In his foreword to Vashti Bowlah's Under the Peepal Tree, Ken Ramchand precisely outlines the ambitions and scope of this self-published short-story collection. He writes that "the author's subject is the experience of people of Indian origin, their making and their un-making, in the second half of the 20th century and the first decade of the 21st."The collection was published in 2014, and launched at this year's NGC Bocas Lit Fest. Several of the stories were previously published in regional literary journals, including the Caribbean Writer, Poui: the Cave Hill Journal of Creative Writing, and WomanSpeak Journal.
Bowlah engages directly with the mission statement detailed by Ramchand. There is little of her writing style that retains identifiable flourishes or conceits. In her personal introduction to the book, she describes cultural preservation of the Indo-Caribbean experience in T&T to be the work's chief concern. Linear, methodical and shorn of ornamentation, each story in Under the Peepal Tree engages with the interior, often domestic life of an Indian living and working in T&T.The stories are principally about the personal crosses borne by Indo-Caribbean women, particularly as they confront the unhappy burdens of difficult husbands. These husbands are typically symptoms of an overarching, patriarchy-infused cultural system that burdens its female subjects with a litany of self-effacements.
The collection begins grimly in this vein, with the story A Daughter's Cry. In it, the stalwart yet terrified Meena flees the oppressive structure of her abusive household, with her baby twins Rani and Ravi precariously in tow.Meera's misfortune successfully conveys the ways in which women were (and continue to be) agents of male-ordered hegemony. Meera's mother is arguably the guiltiest party in abetting the production of her daughter's multiple sorrows."What foolishness you saying? You don't know nothing about work and just now you go make your child. Married women does have to stay home and take care of their family." This is Meera's mother's irritated edict, delivered when Meera suggests the possibility of securing a job for herself on the cocoa estate.
Holding firm to her faith, and the yoke of tradition to which such belief is inextricably tied, Meera's mother becomes an architect of the abuse her daughter receives, and an agent of the exile Meera must enact in order to flee the traumas meted out by her drunken husband, Suruj.Favourable depictions of Indian men in Trinidadian society are thin on the ground in Bowlah's stories. When a good Indian man surfaces, he is held up as a near-mythical figure, much like the young and handsome doubles vendor Roshan in Catch of the Day.Bowlah situates the action of this story in a rural fishing village, where gossip is the community's daily currency. In this setting, women's sexuality is policed rigidly, with women themselves once more being the greatest dismantlers of each other's agency. Roshan's beautiful new wife, Nisha, is perceived to be a threat to the happiness of the other housewives' marriages.

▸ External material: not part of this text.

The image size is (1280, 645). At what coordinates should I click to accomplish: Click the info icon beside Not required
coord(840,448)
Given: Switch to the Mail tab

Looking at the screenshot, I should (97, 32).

"She making we look bad, acting like the perfect wife, swinging she hips left-right-and centre, making we men drool every time they see she," is just one of their bitter estimations of Nisha. The ways in which these housewives try to destroy Roshan and Nisha's joy draws comic parallels to the inherent misery of the community's other marriages.Bowlah says uncomfortable things about the subjects of her stories, using unfussy and almost clinical language that might find a happy home in journalistic reportage. Adherents to lush and visually ornate embellishments in fiction may find the writer's style bare, or prosaic. On its face, there is little to distinguish one of Bowlah's stories from the writing produced by an above-average primary school student. Perhaps this is the collection's chief appeal, however: the ability to make plain that which is best served without literary artifice.These stories of arranged marriages, of rural and semi-rural village life, of the explosive discord existing between parents and their children: Bowlah commits these truths to the page without a shred of writer's self-consciousness. These lives of quiet desperation, heavily coloured in by damaging superstitions and resolute faith, are confidently reported, in her voice.